К счастью, кабина оказалась довольно просторная, даже со столиком, на котором лежали старые газеты.
Вот на столике я своих друзей и разместил.
Надо сказать, от президентской спеси ничего не осталось: был он бледен, как смерть, взлохмачен и помят. Его светлый и блестящий, дивной красоты плащ совершенно не предназначался для кувыркания по мокрой мостовой.
Телохранители Игоря Дмитриевича выглядели не лучше. Один при падении расквасил себе нос и жалко хлюпал юшкой, другой, постанывая, держался за плечо, третьего никак не удавалось поставить на ноги, четвертый был невредим, но полностью парализован ужасом, и поседелые волосы в его бровях, ушах и ноздрях торчали дыбом.
В сортирной кабинке, рассчитанной на одну персону, сделалось многолюдно.
— Прощайте, господа, — сказал я, протискиваясь к двери. — не нужно меня благодарить.
— Ну, нет, Гулливер, — дрожащим от ненависти голосом проговорил президент. — Так просто ты от меня не отделаешься. У меня длинные руки, я тебя достану из-под земли. Твой счет растет. За «мерс» ты должен мне семьдесят тысяч долларов, да еще там осталась моя визитка с деньгами, округлим до двухсот кусков. Придется отработать.

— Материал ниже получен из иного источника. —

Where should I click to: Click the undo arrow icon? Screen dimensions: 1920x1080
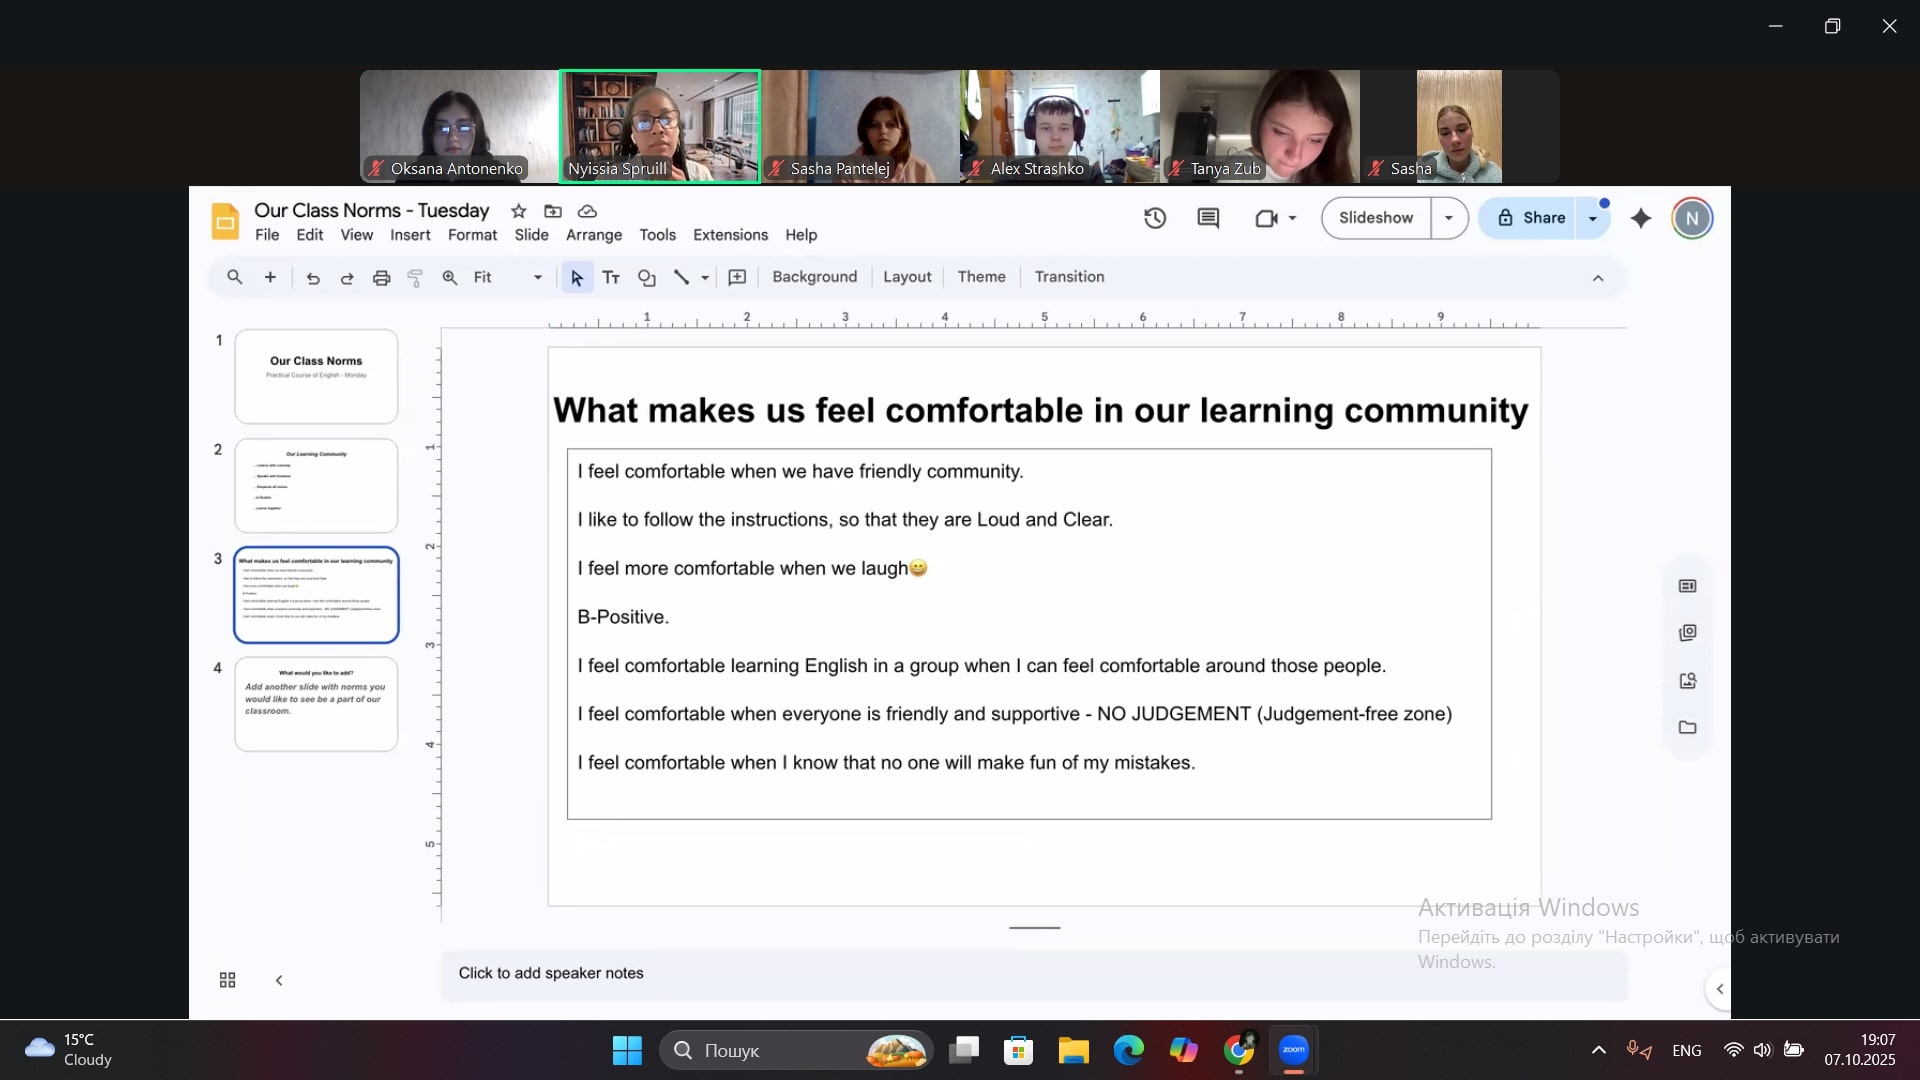(313, 278)
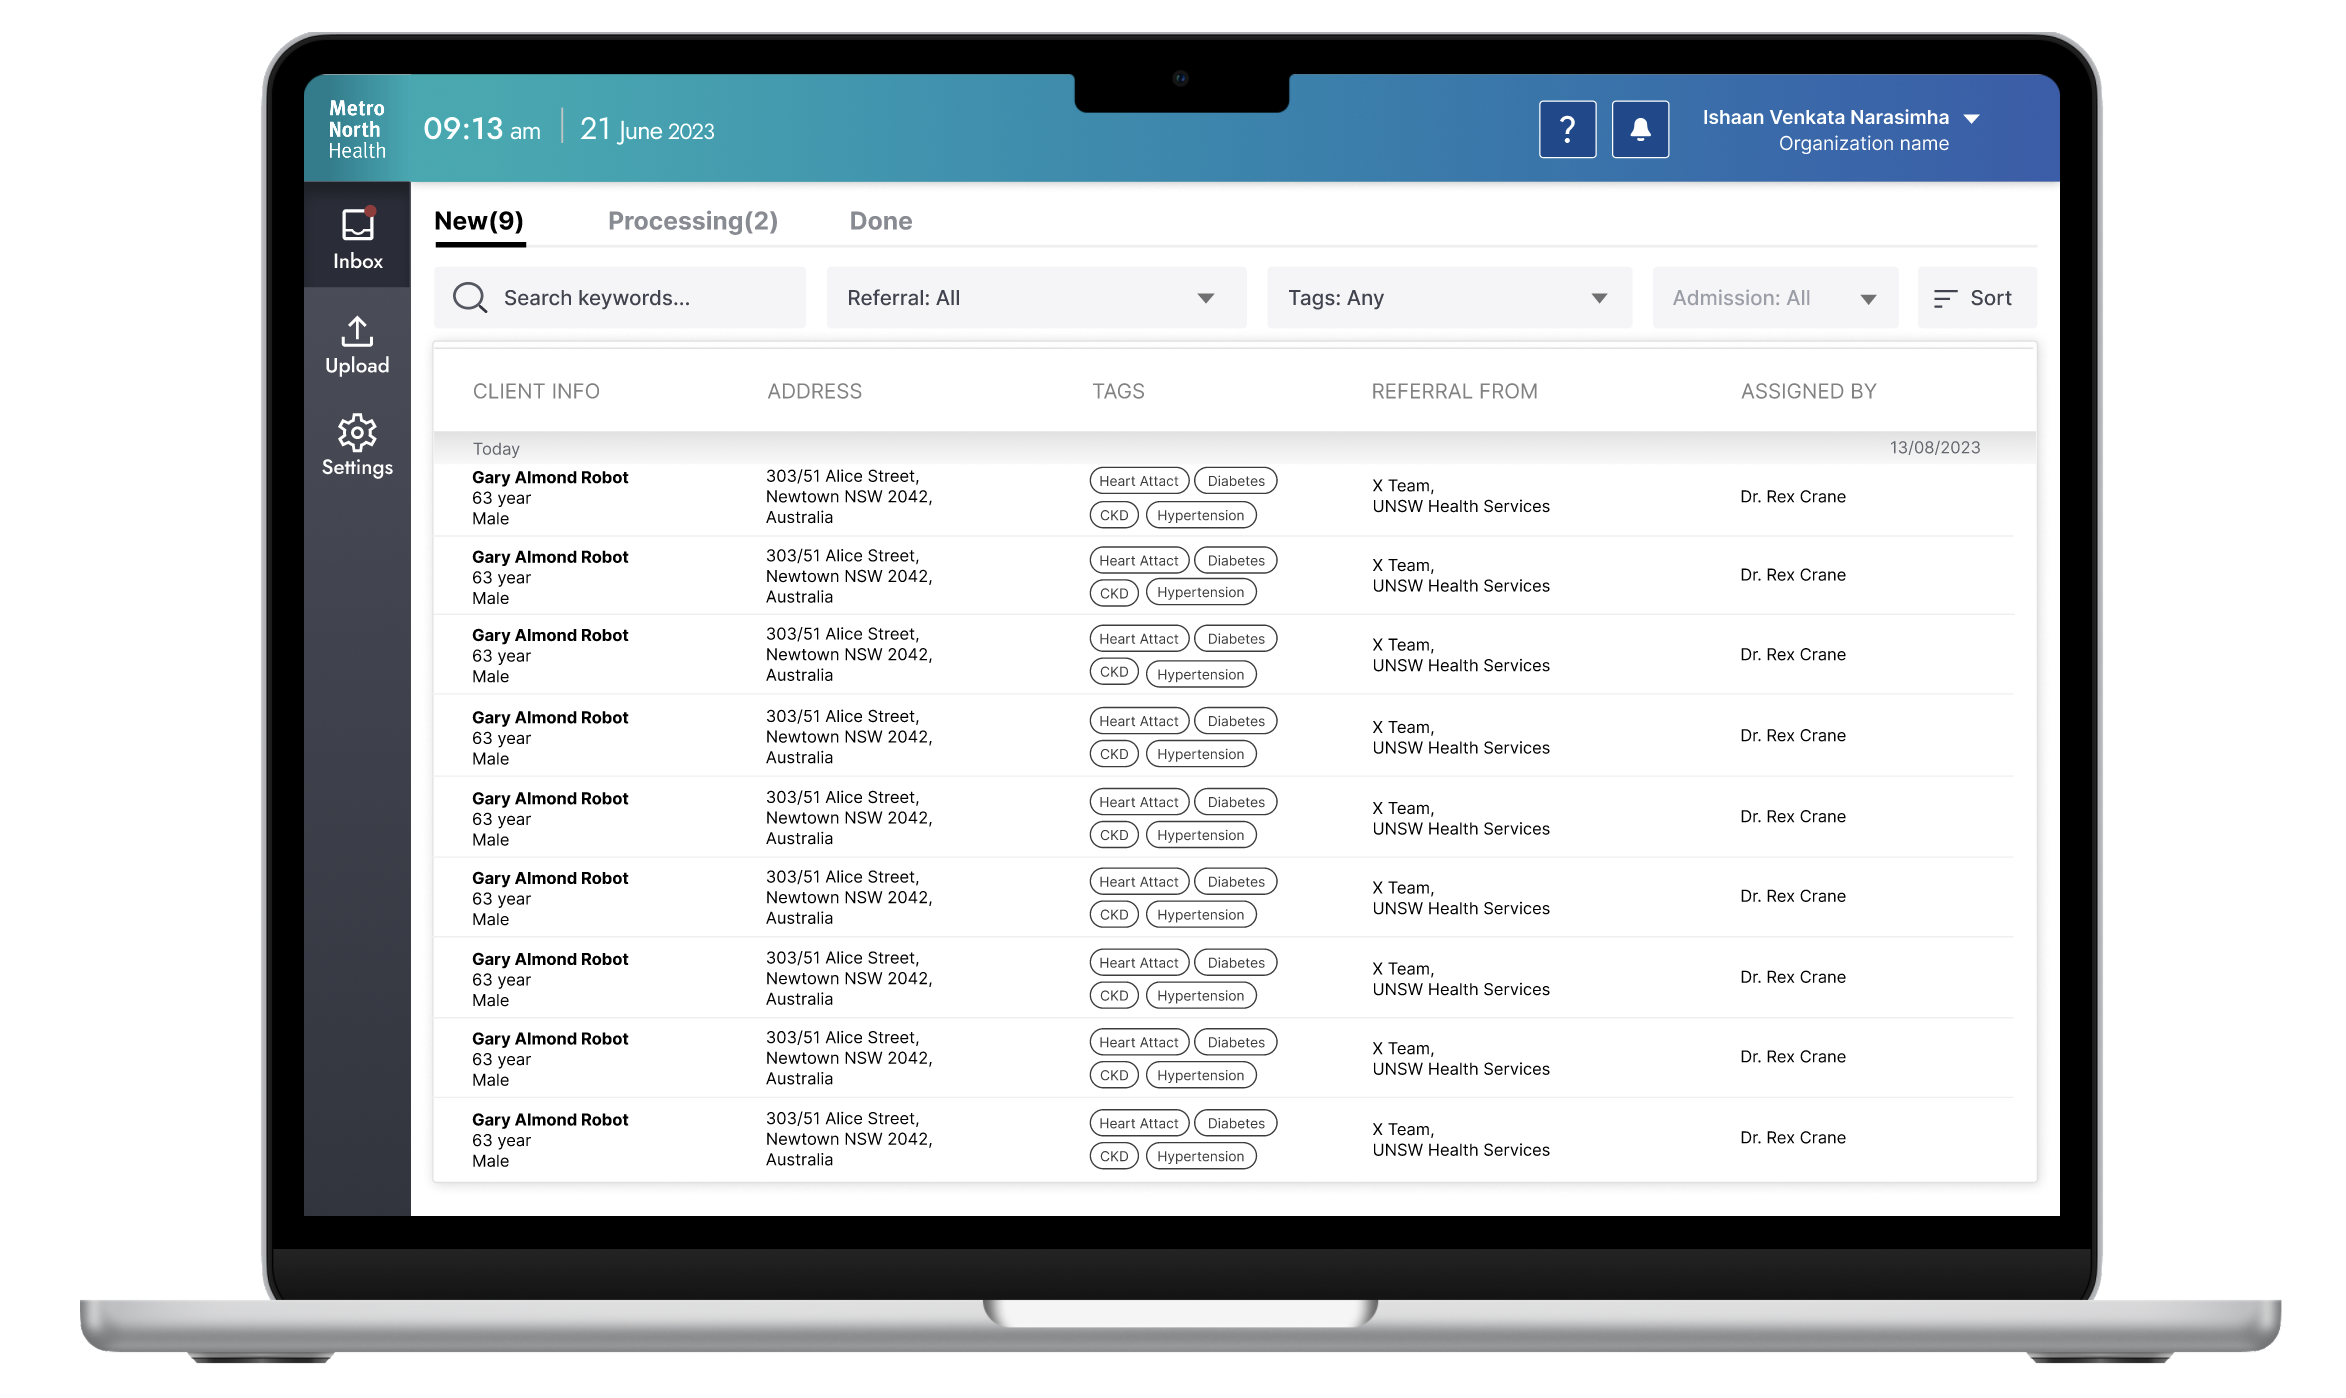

— Я уже отработал, — возразил я, — тем, что вернул тебя обществу. Еще раз появишься на моем пути — будешь отправлен туда, где тебе следовало бы сейчас находиться.
И показал пальцем на унитаз.
Глава двенадцатая. «Маленькая Германия»
113
До Германии, а точнее до Мюнхена, меня подбросила на своем «пассате» пожилая немецкая чета.
Я объяснил старичкам, что отстал от шоппинг-рейса. Путевой карты «Tschitschkin-reisen» и удостоверения сотрудника фирмы «Reutberg GmbH» им оказалось совершенно достаточно.
Всю дорогу мы со старичками беседовали о драгоценных камнях (область, в которой я теперь кое-что смыслил) и вообще приятно провели время.
Старички сожалели, что не могут доставить меня до места, но я им это охотно простил.
Деньги за бензин они с меня, однако же, взяли.
В Мюнхене я решил задержаться до понедельника: перевести дух, отлежаться, а главное — проверить надежность своей фирменной корочки: уважительная реакция на нее старичков меня обнадежила.
С этой целью я отправился в хорошую гостиницу и затребовал номер-люкс с бассейном и фонтанчиком в холле.
Увы, меня постигло разочарование: администратор не пожелал даже краем глаза взглянуть на мое фото с печатью «Reutberg GmbH». О паспорте же он вообще не заикался.
— Что вы, что вы! — с почтительным придыханием сказал мне этот седовласый мужчина, когда я полез в карман куртки за документами. — В этом нет ни малейшей необходимости.
Значит, что? Значит, Кирюха в «Рататуе» просто взял меня на понт и все мои вагонные ночевки прошедших времен являлись напрасными?
Это было бы очень досадно, и самоуспокоения ради я рассудил так: наверно, мой немецкий звучит теперь почти натурально и заменяет любой документ.
Придает, так сказать, глянец благонадежности.
Небольшой формуляр, тем не менее, заполнить пришлось. Я не смог удержаться от искушения и записался как Джонатан Свифт, эсквайр: вот будет находка для грядущих историков.
Так или иначе, я провел в Мюнхене восхитительный уик-энд: сибаритствовал на широкой королевской кровати под золотым балдахином, плескался в мраморной ванной.
Еду мне приносили в номер, прямо в постель.
Даже телевизор здесь был суперсовременный, дигитальный, с «Интернетом» и прочими наворотами. Не вылезая из постели, я мог затребовать любой фильм, в том числе и такой, съемки которого еще продолжаются.
Избыток комфорта настроил меня на благодушный лад.
Вот получу из Лихтенштейна паспорт — немедленно пропишусь, думал я. Доставлю удовольствие подружке, да и вообще — хватит жить в беззаконии.
И сразу же куплю «опель-тигру» золотистого цвета. Иначе зачем мне гараж с дистанционно закрывающимися воротами?
Буду ездить на службу и обратно.
Но за границу больше ни ногой.
От любимой работы, от нежной подруги, от уютного дома — куда еще ехать? Где еще такие гордые, такие черные магнолии, как у меня в собственном саду? Где еще такой зеленый бассейн, такой оранжевый корт, такой бурливый голубой джакузи?
Всё, подводим под странствиями черту, твердо решил я. Займемся производительной деятельностью, на досуге — наукой.
Ни шагу из дома. По крайней мере, в обозримом будущем. А может быть, и до кончины.
Пусть Ройтберг оформляет мне унбефристет — бессрочный вид на жительство в Германии.